We also have much to do in employing more qualified dance teachers. In the New York City system, only 14 percent of the schools have at least one full-time dance teacher. Of the over 500 full- or part-time dance teachers Finkelstein oversees, fewer than 200 are certified to teach dance. “A full-time dance educator on faculty can most effectively ensure a sequential dance curriculum,” she says acknowledging that the certification pipeline into the profession needs to be more robust.
New York is but one of many states; North Carolina has been a leader in arts education; so has Ohio. New Mexico has a very well thought out set of standards for all four arts disciplines. There are numerous others who have developed dance curriculum guidelines. We need to be proactive in keeping the momentum of this work moving forward without stalling out because of finances.
Many undergraduate dance departments have reputable dance education programs. Even if the goal is to become a performer, dance students might consider adding this course work on the chance that they may someday wish to teach. The same is true for graduate studies. Studio owners might consider certification to teach at their local K-12 schools while the studio is slow in the morning hours and/or creating a dance education program to be outsourced. Many dance companies and performance venues across the country already offer such programs.

================================

Questions on the material
**1)** Write out the section of the dance education passage that opens with the words containing "New York is" and closes with "because of finances.".
**2)** According to the dance education passage, what share of New York City schools have at least one full-time dance teacher?
**3)** Carry on the dance education passage from its final sentence.

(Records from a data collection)

================================

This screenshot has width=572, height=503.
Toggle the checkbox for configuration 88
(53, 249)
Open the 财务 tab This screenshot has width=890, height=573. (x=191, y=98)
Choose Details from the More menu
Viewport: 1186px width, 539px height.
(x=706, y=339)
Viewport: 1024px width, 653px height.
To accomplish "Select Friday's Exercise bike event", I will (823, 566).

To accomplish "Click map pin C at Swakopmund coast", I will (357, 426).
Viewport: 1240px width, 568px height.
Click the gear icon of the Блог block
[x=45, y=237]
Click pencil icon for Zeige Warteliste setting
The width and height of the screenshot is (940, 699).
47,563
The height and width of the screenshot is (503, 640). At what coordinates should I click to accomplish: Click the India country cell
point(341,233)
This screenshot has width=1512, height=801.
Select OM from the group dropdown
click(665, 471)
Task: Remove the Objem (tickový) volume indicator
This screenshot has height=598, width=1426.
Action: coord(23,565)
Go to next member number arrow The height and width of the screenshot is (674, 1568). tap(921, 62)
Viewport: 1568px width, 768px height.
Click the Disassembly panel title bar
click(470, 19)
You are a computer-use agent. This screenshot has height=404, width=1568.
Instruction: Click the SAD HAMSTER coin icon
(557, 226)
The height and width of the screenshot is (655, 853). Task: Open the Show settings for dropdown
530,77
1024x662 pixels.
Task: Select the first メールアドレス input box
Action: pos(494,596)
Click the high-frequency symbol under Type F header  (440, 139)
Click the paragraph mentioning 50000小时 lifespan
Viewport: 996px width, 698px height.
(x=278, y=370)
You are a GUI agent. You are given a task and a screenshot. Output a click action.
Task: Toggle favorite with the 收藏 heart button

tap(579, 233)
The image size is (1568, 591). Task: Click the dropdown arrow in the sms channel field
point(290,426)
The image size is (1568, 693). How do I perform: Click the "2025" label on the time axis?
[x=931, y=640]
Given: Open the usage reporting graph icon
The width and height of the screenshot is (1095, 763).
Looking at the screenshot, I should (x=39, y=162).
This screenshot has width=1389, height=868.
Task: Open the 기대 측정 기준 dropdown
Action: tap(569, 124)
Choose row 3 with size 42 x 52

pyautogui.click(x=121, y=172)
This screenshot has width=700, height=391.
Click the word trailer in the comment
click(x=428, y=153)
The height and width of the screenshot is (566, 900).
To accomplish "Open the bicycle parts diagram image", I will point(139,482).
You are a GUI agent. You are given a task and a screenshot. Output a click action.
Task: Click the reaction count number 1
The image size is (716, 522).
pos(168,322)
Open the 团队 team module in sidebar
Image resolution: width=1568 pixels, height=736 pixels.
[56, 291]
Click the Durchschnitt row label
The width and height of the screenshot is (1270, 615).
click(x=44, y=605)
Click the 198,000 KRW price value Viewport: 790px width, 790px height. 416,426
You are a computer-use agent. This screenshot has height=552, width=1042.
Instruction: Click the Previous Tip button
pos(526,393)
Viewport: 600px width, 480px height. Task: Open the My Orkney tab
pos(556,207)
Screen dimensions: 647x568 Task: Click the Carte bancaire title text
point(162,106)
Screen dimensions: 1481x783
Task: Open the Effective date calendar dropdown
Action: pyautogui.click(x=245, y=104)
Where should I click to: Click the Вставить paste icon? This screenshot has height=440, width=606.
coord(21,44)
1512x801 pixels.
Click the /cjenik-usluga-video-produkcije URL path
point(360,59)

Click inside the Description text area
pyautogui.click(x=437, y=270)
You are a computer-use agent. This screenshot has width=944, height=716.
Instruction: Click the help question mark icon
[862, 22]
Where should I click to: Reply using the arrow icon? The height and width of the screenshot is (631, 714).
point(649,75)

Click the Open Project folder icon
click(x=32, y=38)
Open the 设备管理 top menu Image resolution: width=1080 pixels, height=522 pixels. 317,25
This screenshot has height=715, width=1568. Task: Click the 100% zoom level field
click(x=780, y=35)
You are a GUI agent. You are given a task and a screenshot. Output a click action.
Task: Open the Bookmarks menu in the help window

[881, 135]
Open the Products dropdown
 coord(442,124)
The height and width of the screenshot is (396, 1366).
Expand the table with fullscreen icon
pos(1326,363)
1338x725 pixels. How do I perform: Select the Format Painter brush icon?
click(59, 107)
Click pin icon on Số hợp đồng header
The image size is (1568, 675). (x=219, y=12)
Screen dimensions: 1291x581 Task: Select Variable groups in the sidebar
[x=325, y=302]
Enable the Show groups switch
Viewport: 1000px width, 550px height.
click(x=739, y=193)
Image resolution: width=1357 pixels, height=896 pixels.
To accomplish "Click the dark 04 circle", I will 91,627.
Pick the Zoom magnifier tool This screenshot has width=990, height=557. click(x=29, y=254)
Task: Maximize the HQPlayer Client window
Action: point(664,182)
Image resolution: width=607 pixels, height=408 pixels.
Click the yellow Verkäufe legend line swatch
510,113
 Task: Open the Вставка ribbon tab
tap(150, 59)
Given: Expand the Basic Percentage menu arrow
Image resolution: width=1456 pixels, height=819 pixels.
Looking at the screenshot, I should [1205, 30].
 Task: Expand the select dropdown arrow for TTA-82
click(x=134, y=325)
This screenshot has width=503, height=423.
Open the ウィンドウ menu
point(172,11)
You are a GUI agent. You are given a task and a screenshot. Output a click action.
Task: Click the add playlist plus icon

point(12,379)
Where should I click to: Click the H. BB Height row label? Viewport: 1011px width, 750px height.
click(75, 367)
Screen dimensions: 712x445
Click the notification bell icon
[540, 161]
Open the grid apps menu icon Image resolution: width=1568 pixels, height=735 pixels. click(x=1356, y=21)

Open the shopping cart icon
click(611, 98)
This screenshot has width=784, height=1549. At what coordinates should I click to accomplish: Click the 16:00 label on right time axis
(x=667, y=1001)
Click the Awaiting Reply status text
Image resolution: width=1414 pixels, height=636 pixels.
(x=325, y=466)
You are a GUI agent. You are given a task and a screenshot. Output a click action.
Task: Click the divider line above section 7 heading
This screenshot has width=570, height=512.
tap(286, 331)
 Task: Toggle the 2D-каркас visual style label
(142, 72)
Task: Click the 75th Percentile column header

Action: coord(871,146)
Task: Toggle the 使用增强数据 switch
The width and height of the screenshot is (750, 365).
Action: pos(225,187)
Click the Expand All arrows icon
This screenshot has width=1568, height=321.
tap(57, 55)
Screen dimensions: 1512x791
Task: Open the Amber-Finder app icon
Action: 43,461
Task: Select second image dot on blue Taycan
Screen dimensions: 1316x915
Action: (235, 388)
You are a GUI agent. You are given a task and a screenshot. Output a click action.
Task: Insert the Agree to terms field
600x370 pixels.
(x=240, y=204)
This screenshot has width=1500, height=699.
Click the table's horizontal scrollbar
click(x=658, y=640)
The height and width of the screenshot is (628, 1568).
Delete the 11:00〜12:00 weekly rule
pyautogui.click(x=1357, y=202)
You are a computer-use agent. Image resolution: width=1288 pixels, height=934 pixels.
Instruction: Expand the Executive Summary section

================================

Responses per task
**1)**
New York is but one of many states; North Carolina has been a leader in arts education; so has Ohio. New Mexico has a very well thought out set of standards for all four arts disciplines. There are numerous others who have developed dance curriculum guidelines. We need to be proactive in keeping the momentum of this work moving forward without stalling out because of finances.

**2)** 14 percent

**3)**
Every child, regardless of socio-economic background, should be granted the opportunity to learn about dance, music, art and drama as worthy subjects alongside their language arts, math and science curriculum. If this premise is accepted, it becomes mandatory to include dance in the curricula of our public school systems. It would be an enormous disservice if the financial crisis of our nation and our government policy-making forced cuts out of our control.
“Dance by its very nature is a social art form; we dance with other people. We make our art in the world and our art affects the world. Our palette is people and our canvas is the stage. An education in the arts and through the arts is an essential part of a child’s education,” Finkelstein says firmly. Let’s not lose sight of this as we face budget cuts in the years to come.